Opinion: Column: Coup de Gras

Now that I'm unburdened from the website weight I've been carrying for the past few weeks, I will, for the second week in a row, not write about cancer.

This week's topic will be manufacturer's coupons and the trick certain supermarkets are playing on us unsuspecting consumers.

Like many of you, or maybe not that many, I use coupons to save money. In fact, I have become rather adept at doing so. I'm not willing or talented enough to go on television – and tell my tales; I'm not that good. As an example, I'm not able/that inclined to download and print the digital coupons some brands/sites offer.

All I know to do is clip/use the paper coupons inserted in the Sunday newspapers and "clip" the digital coupons offered on certain supermarket and drugstore websites.

In my "couponing" I am aware and mindful of the doubling and occasionally even tripling coupon opportunities. Moreover, I am similarly aware of the less frequent doubling/tripling of coupons with values of one dollar or more.

Most of the time, I am using coupons whose face value is less than one dollar whose amount is then doubled (a 75 cent coupon is worth $1.50). In addition, I'm always looking to use my "couponing" skills with items that are already on sale for super savings.

Unfortunately, the opportunity doesn't present itself as often/on as many items as I like to purchase. Although, until recently, there had been a savings opportunity when the identical-to-the-paper digital coupon appeared on the supermarket's website. On those occasions, one could use both the paper and digital coupons on the same item, to double dip, so to speak (and a super-duper savings if that item were already on sale); a loophole which has since been closed.

Another loophole, of sorts, one that saves the supermarket's money – at the consumer's expense, literally and figuratively, involves their digital coupons. Not only can you no longer 'double dip,' but if you "clip" the digital coupons, the ones under one dollar, the face amount doesn't double as it would for a similarly valued paper coupon.

Who does that help? The convenience of digital coupons. I'm not buying it anymore.

In summary, two ways here I see the supermarkets making money where previously they hadn't.

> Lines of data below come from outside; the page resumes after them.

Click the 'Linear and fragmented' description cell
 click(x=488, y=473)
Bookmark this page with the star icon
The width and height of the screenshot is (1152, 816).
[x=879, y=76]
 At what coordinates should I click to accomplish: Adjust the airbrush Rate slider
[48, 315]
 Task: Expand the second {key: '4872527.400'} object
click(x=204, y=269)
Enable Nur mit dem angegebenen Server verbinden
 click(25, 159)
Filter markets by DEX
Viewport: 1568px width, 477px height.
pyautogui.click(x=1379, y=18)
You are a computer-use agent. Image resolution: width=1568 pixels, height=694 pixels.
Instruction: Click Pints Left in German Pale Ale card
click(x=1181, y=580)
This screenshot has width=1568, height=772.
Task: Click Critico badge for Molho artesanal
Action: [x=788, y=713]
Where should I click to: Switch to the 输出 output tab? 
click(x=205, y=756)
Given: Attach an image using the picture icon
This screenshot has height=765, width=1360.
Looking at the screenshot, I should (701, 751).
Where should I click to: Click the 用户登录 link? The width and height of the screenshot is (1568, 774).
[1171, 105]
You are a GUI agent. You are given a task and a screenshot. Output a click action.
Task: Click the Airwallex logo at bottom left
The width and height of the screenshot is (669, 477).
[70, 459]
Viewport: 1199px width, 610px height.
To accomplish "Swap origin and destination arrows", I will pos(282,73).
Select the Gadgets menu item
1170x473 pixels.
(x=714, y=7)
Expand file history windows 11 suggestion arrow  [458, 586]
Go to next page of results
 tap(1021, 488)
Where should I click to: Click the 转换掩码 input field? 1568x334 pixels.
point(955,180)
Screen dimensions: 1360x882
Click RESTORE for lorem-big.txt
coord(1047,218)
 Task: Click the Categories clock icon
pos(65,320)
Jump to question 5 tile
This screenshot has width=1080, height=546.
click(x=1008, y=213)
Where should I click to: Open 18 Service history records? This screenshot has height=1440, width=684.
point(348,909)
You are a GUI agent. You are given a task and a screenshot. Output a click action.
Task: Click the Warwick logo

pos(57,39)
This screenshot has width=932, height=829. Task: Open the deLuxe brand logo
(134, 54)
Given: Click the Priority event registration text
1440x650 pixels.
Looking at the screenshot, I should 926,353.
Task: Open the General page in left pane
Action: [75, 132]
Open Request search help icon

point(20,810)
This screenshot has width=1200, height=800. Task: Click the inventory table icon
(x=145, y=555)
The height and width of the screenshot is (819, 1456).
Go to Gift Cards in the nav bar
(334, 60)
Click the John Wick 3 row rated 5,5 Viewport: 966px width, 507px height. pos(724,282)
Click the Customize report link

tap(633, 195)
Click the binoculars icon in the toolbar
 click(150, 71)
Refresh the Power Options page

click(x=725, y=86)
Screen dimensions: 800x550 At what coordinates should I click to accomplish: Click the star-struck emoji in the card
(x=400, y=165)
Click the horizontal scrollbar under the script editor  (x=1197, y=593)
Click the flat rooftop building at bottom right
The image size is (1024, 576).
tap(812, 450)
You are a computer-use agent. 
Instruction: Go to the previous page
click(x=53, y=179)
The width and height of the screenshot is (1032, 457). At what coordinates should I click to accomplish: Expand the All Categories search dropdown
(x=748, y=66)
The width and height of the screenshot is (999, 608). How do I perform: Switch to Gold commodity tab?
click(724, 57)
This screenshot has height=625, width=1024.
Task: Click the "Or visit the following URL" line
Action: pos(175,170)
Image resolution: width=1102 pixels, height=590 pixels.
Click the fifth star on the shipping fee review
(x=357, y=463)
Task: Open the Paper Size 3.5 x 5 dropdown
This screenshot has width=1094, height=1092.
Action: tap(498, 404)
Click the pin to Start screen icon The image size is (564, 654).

First, they're encouraging consumers to use digital coupons, like it's money for nothing. Really it's money for something, just not the consumer's something. Granted, there seem to be more digital coupons than paper coupons, but the more digital coupons you use, especially instead of paper coupons for the same item, the more money you lose (by not benefiting from the doubling opportunity afforded by paper coupons).

Second, for whatever coincidental/conspiratorial reason, there are fewer coupon inserts in the Sunday papers. There's less to cut on Sundays, and accordingly, less to show for it on Mondays, when I plan my week's "consumering." The result is that due to this lack of paper coupons, consumers are being forced to go digital, and by doing so, are losing our ability to double down.

Rather than supply the demand in paper, the supermarkets are demanding the supply by forcing our hands to go mouse-clicking.

You may view this coupon pursuit as a bit of a fools errand, but I view it more as a challenge, and as a way to overthrow the conspirators, while there's still time.